[Saved data entries]
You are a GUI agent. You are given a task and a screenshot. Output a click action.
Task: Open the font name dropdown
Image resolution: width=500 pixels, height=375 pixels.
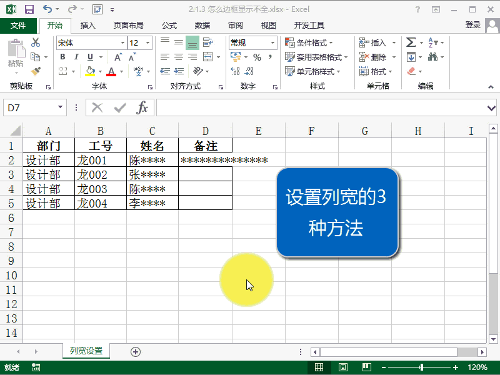(x=123, y=43)
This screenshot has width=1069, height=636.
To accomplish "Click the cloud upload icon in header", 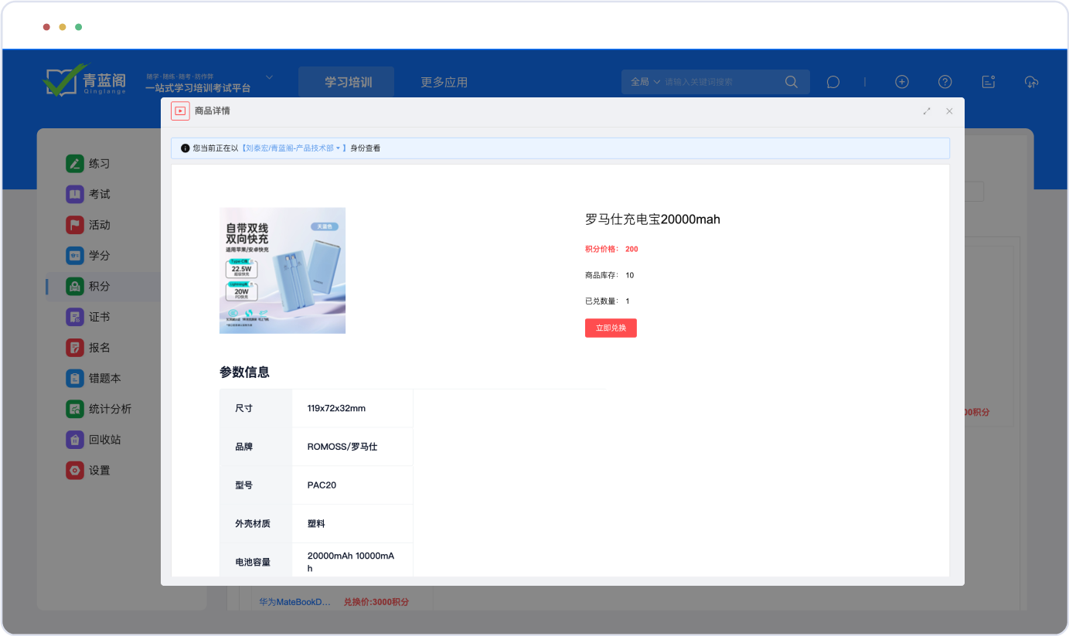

* **Work order**
Leave out the pictures, then give all the records again exactly.

* **Written solution**
You are a GUI agent. You are given a task and a screenshot. Output a click action.
Task: Open the font name dropdown
Image resolution: width=500 pixels, height=375 pixels.
(x=123, y=43)
This screenshot has width=1069, height=636.
To accomplish "Click the cloud upload icon in header", 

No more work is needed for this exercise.